When you reach the records below, output every one exactly as written but leave out any pictures.

===== Data provided

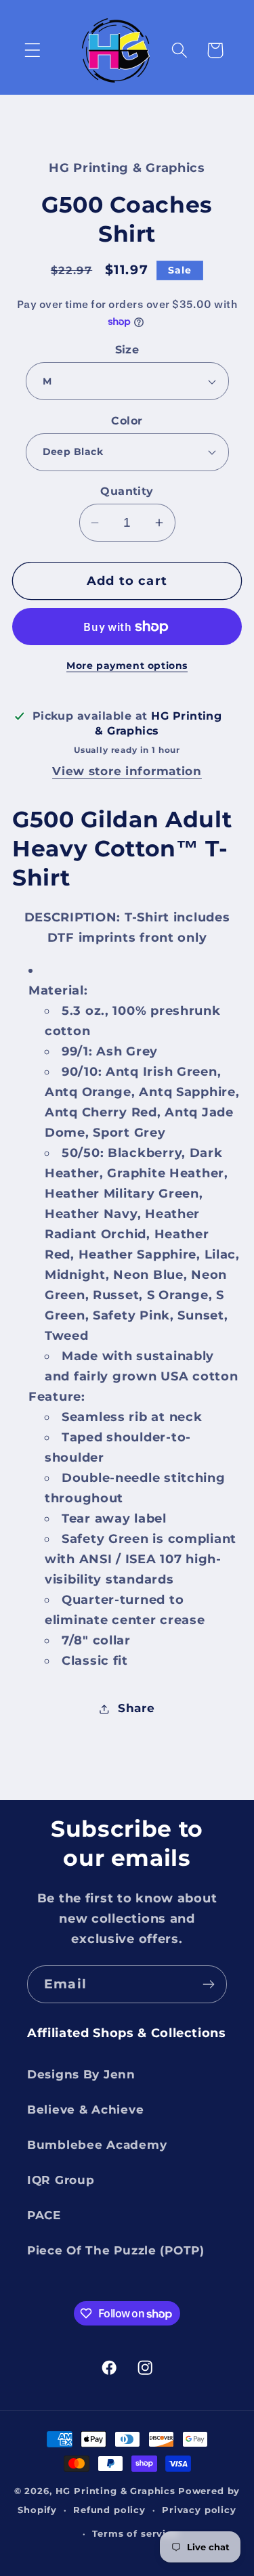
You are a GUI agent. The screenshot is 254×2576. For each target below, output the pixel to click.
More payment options (127, 665)
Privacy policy (199, 2509)
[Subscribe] (208, 1984)
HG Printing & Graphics (115, 2490)
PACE (44, 2215)
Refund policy (109, 2509)
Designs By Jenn (81, 2074)
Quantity (127, 491)
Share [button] (136, 1708)
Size (127, 349)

==========

# Your solution
You are a GUI agent. The screenshot is 254×2576. For each target below, output the pixel to click.
More payment options (127, 665)
Privacy policy (199, 2509)
[Subscribe] (208, 1984)
HG Printing & Graphics (115, 2490)
PACE (44, 2215)
Refund policy (109, 2509)
Designs By Jenn (81, 2074)
Quantity (127, 491)
Share [button] (136, 1708)
Size (127, 349)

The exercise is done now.